Use induction and Newton's binomial formula to show that $\binom{n}{0}+\binom{n}{1}+\cdot+\binom{n}{n}=2^n, \forall n\in \mathbb N$ Use induction and Newton's binomial formula to show that:
$ i)$ $ \binom{n}{0}+\binom{n}{1}+\cdots+\binom{n}{n}=2^n, \forall n\in \mathbb N$
$ ii)$ $\binom{n}{0}-\binom{n}{1}+\binom{n}{3}-\cdots+(-1)^n\binom{n}{n}=0, \forall n\in \mathbb N$
$ iii)$ $\binom{n}{1}+2\binom{n}{2}+3\binom{n}{3}+\cdots+n\binom{n}{n}=n(2^{n-1}), \forall n\in \mathbb N$
$ iv)$ $1\cdot 2\binom{n}{2}+2\cdot 3\binom{n}{3}+\cdots+(n-1)\cdot n\binom{n}{n}=n(n-1)2^{n-2}, \forall n\in \mathbb N$
I really don't know how I can start with this.
 A: This feels like your homework and I'm not comfortable simply solving you the problems. I'm not sure if you already know that, but I will simply explain and provide examples of the needed subjects. You can report any specific problems you are having:
Proof by induction
You can use that to proof statements about natural numbers. Identify the statement $P(n)$ you wish to prove and do the following:
1) Prove the base case, ie, the smallest natural number for which the statement is true.

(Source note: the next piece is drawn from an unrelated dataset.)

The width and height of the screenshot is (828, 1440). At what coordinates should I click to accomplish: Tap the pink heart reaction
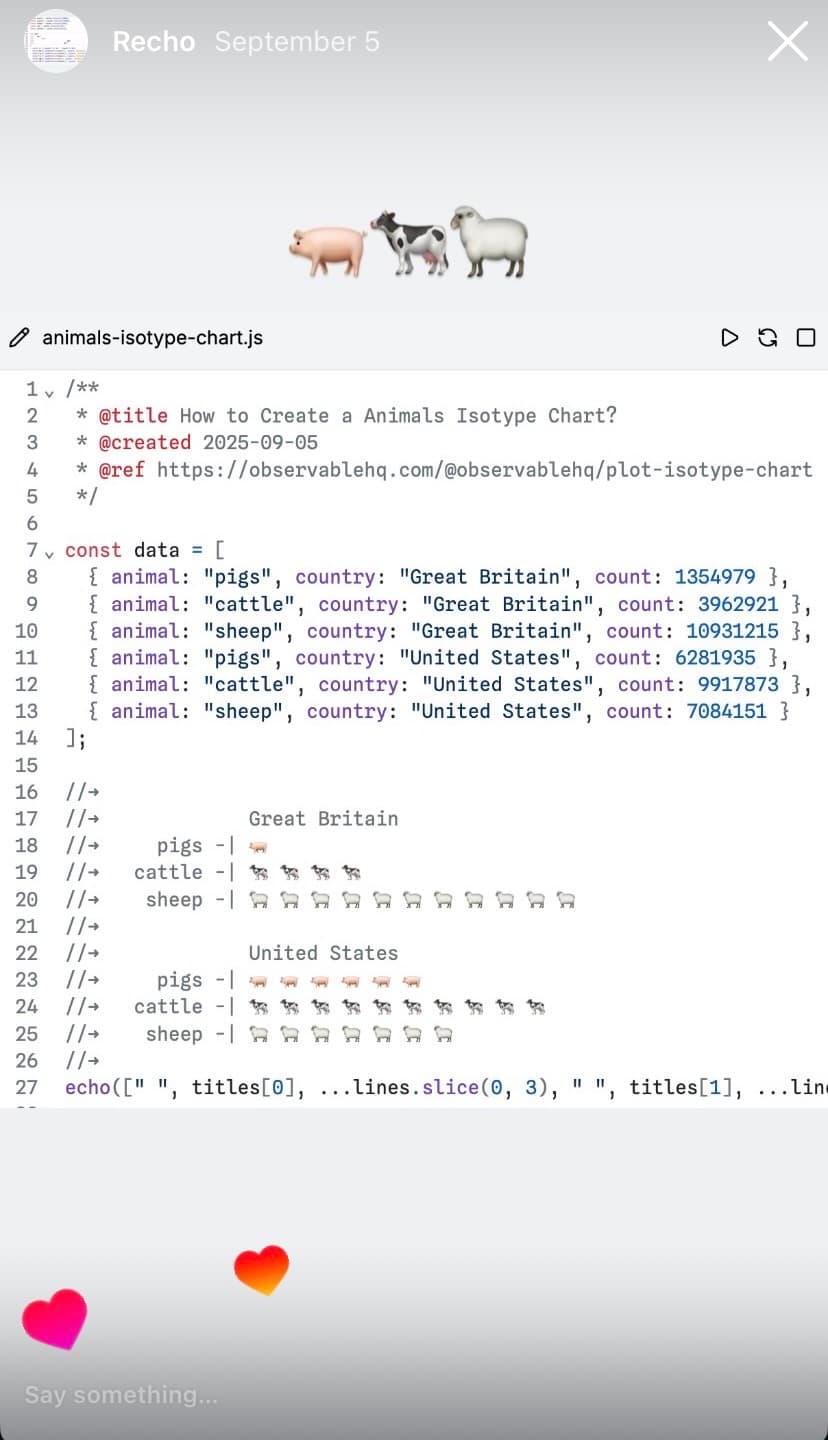coord(55,1318)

2) Suppose P(n) is true and prove that it implies in P(n+1) being true.
Example: $1 + 2 + 3 + ... + n = \frac{(n)(n+1)}{2}$
It is clearly true for n = 0. Supposing it is true for n, we have:
$1 + 2 + 3 + ... + n + (n+1) = \frac{(n)(n+1)}{2} + (n+1) = \frac{(n)(n+1) + 2(n+1)}{2} = \frac{(n+1)(n+2)}{2}$
Which is the statemente for $n+1$. This ends the proof.
Newton's binomial formula
I won't prove it. I will simply show and use one or two times.
$(a + b)^n = \sum_{i=0}^{n}  a^ib^{n-i}\binom{n}{i}$
For example:
$1.04^2 = (1 + 0.04)^2 = 1^0\times0.04^2 \binom{2}{0} + 1^1\times0.04^1 \binom{2}{1} + 1^2\times0.04^0 \binom{2}{2} = 1.0816$
Of course this is a very complicated way of doing something simple. But the formula should help in several of your exercices. Try to apply for the correct values of $a$ and $b$.
A: Here is an alternative approach (without Newton's Binomial):
Let's take an $n$-bit zero binary string. There are $\binom{n}{k}$ ways to choose $k$ bits and turning them on. Since the total number of ways of choosing how to turn them on is $2^n$, but at the same time is the number of ways of turning $0,1,2,...n$ bits on, we are done.